PGI Radicchio di Chioggia

 PGI Radicchio di Chioggia

It is a son to the more famous Radicchio di Treviso, the first in Europe to be the proud holder of Protected Geographical Indication (PGI) mark, and is recognizable by its very compact spherical shape, more or less intense red leaves with white central ribs that call to mind those of a rose.

The Radicchio di Chioggia PGI is named after the place from which it gets its fame, the lovely lagoon city of Chioggia, south of the Venetian lagoon, but is also cultivated in other municipalities in the provinces of Padua, Rovigo and Venice.
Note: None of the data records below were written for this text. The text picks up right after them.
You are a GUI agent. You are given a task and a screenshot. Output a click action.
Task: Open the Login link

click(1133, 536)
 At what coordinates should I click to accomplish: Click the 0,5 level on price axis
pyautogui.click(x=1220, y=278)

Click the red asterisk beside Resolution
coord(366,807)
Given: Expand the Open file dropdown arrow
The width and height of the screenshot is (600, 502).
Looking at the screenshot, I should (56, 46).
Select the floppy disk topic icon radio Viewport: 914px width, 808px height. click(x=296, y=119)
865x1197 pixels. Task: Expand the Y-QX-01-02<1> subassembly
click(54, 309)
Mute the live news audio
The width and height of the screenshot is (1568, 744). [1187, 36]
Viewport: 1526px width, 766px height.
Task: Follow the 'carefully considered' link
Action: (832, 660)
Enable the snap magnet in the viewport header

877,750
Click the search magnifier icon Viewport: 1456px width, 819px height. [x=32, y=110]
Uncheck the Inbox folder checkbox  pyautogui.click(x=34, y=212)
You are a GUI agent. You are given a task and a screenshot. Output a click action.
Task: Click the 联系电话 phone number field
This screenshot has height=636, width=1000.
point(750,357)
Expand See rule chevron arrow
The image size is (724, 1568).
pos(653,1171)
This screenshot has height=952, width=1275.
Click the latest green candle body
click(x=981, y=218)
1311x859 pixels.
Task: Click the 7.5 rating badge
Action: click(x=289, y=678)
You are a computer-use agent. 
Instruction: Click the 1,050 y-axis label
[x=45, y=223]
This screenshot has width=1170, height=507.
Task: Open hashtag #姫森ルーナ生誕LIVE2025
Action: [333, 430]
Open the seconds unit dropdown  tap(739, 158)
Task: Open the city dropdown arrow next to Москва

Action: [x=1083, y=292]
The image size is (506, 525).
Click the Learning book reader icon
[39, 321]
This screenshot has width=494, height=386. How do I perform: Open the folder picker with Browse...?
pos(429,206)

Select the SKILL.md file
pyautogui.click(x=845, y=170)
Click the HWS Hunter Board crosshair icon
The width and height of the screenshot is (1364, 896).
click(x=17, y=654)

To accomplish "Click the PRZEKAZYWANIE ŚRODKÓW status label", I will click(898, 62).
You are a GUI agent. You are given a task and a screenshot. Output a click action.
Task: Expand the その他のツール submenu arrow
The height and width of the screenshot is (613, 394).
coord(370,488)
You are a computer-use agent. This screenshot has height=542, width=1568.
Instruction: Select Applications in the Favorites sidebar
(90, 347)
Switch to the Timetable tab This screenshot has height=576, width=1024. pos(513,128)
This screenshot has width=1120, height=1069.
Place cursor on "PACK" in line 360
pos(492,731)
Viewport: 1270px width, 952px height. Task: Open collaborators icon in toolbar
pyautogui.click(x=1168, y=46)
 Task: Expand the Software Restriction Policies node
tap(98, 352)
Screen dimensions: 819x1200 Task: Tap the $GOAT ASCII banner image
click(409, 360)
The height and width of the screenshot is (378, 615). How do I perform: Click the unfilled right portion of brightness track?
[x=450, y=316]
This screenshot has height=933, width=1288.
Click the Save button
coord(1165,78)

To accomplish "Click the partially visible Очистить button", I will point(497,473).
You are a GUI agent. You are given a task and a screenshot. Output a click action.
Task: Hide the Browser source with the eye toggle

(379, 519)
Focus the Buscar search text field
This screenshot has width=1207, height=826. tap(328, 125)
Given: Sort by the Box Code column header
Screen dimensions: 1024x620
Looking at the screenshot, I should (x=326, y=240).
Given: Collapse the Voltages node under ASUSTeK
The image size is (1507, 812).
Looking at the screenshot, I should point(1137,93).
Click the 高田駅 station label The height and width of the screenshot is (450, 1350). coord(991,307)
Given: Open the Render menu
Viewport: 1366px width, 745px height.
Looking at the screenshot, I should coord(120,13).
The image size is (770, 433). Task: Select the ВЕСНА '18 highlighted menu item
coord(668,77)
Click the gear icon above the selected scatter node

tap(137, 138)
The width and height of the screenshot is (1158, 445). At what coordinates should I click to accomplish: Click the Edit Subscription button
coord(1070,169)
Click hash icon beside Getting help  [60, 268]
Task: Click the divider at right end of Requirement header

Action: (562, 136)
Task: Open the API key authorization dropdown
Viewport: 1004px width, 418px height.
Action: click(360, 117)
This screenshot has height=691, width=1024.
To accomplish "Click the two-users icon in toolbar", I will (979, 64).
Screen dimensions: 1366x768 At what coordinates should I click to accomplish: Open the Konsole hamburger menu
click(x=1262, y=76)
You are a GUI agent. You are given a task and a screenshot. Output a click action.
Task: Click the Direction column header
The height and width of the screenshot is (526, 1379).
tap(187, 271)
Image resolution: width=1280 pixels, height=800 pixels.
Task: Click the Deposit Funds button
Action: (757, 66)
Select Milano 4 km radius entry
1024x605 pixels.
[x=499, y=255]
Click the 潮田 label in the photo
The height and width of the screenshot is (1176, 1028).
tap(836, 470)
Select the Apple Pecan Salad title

Exported throughout Europe, it is a typical product with ancient traditions as found in the monthly notebook of Federal Credit Institute for the Risorgimento of the Venezie (March 1923), in the book "Introduction to Horticultural Economics" Pagani-Gallimberti, which explains the radicchio cultivation technique in lagoon vegetable gardens, and finally in the study "Experimental Vegetable Gardens of Chioggia" (1935) featuring researches on new varieties of vegetables and chicories including the radicchio.

Produced in the "early" and "late" types, this crisp and slightly bitter tasting vegetable is rich in fiber, vitamins, calcium, phosphorus and magnesium, with antioxidant, anti-radical, diuretic, and cleansing properties.